* _Work request_
Reproduce the market update below word for word, in full.

The major stock market averages opened up this morning after a beating yesterday. The Dow is currently up 55 pts and the SPX is up .23%. Most sectors are rebounding, led by energy (+.8%), tech (+.5%) and real estate (+.5%). European markets will close slightly higher and Asian markets were mostly down overnight. The dollar continues to strengthen as foreign markets soften up. One reason may be that China is devaluing its currency in order to make its exports more competitive overseas. Despite the return of volatility and uncertainty resulting from geopolitical risk, gold is still down 3% this year. WTI crude popped 1.8% to $69.30/barrel after the US State Dept. announced US companies can no longer import Iranian crude. Bonds are rising in price again as yields tick lower. The 5-year and 10-year Treasury yields are back down around 2.75% and 2.88%.

* _Extracted entries_
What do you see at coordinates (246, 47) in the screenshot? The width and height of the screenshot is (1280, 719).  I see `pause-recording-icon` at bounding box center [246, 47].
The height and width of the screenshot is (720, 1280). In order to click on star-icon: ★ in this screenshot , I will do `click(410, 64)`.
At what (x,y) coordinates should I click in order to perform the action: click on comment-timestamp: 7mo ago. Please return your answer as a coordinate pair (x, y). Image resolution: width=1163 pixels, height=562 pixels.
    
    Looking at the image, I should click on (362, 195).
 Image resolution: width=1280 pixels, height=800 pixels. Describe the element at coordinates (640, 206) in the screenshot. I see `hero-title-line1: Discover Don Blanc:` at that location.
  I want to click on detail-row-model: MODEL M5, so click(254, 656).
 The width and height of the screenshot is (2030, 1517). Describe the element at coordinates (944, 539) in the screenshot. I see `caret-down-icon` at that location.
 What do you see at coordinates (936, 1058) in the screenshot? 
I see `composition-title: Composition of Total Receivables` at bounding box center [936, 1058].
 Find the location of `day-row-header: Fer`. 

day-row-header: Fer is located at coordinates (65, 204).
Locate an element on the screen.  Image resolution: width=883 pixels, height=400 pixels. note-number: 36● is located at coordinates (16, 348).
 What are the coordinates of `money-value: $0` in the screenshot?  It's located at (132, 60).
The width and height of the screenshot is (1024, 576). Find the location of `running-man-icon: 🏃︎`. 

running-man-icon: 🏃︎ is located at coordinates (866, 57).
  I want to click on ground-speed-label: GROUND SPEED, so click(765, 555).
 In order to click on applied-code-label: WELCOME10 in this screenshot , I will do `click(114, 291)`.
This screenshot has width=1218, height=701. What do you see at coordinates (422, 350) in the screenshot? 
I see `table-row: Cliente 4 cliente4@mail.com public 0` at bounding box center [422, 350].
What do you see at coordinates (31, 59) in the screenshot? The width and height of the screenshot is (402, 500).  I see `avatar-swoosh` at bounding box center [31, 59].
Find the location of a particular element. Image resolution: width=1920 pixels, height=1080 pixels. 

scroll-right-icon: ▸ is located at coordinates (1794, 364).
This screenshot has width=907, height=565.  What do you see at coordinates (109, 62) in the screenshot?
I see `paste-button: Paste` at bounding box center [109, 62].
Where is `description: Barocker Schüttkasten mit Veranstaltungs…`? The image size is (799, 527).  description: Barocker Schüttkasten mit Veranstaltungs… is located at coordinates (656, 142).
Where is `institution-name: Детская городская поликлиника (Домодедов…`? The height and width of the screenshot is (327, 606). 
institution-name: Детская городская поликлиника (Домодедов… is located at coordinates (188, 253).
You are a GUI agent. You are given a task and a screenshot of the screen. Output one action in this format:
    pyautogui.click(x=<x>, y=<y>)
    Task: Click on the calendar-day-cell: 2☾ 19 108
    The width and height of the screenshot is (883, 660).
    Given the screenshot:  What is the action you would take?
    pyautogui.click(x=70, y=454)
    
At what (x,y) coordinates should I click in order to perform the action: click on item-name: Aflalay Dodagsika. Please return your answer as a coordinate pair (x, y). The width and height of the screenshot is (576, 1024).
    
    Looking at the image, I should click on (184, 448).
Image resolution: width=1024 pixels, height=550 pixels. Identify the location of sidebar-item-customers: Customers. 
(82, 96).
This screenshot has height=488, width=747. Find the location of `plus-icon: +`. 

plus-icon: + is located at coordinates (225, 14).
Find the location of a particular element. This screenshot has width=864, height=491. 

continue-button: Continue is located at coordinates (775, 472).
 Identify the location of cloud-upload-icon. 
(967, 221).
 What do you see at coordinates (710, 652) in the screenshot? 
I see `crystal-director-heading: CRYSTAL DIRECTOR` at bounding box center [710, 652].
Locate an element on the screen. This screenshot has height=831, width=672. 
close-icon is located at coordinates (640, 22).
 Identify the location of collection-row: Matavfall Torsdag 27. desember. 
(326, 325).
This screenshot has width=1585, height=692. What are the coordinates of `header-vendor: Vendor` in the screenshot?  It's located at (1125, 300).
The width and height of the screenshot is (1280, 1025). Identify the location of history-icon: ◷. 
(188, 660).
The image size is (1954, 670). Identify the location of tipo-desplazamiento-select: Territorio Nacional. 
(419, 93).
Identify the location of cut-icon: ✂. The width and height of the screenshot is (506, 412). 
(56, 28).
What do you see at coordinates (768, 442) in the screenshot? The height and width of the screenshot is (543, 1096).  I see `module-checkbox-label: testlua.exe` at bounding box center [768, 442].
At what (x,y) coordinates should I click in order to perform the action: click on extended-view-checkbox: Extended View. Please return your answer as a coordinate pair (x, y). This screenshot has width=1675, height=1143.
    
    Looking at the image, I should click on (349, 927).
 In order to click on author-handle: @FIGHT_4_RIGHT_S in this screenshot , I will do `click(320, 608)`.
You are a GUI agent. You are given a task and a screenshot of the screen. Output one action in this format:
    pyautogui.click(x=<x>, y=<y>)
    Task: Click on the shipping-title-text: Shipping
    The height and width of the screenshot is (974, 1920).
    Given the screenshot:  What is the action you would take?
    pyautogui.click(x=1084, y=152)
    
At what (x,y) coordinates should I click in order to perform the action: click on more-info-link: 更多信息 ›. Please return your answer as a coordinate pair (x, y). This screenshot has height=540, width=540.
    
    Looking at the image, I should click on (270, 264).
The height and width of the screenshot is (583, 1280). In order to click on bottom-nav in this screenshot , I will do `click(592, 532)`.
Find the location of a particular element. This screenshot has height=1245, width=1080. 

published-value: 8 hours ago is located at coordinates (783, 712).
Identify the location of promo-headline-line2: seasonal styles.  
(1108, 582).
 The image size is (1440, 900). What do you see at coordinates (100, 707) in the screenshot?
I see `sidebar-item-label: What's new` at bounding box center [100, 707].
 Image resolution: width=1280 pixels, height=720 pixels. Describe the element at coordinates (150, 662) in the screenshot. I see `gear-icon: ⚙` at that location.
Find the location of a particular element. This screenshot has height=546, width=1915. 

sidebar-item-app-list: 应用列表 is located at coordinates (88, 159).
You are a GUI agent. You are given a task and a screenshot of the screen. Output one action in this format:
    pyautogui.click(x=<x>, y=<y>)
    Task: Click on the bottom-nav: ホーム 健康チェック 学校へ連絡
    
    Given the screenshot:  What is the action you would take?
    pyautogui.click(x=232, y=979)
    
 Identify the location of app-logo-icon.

* _Answer to the problem_
The major stock market averages opened up this morning after a beating yesterday. The Dow is currently up 55 pts and the SPX is up .23%. Most sectors are rebounding, led by energy (+.8%), tech (+.5%) and real estate (+.5%). European markets will close slightly higher and Asian markets were mostly down overnight. The dollar continues to strengthen as foreign markets soften up. One reason may be that China is devaluing its currency in order to make its exports more competitive overseas. Despite the return of volatility and uncertainty resulting from geopolitical risk, gold is still down 3% this year. WTI crude popped 1.8% to $69.30/barrel after the US State Dept. announced US companies can no longer import Iranian crude. Bonds are rising in price again as yields tick lower. The 5-year and 10-year Treasury yields are back down around 2.75% and 2.88%.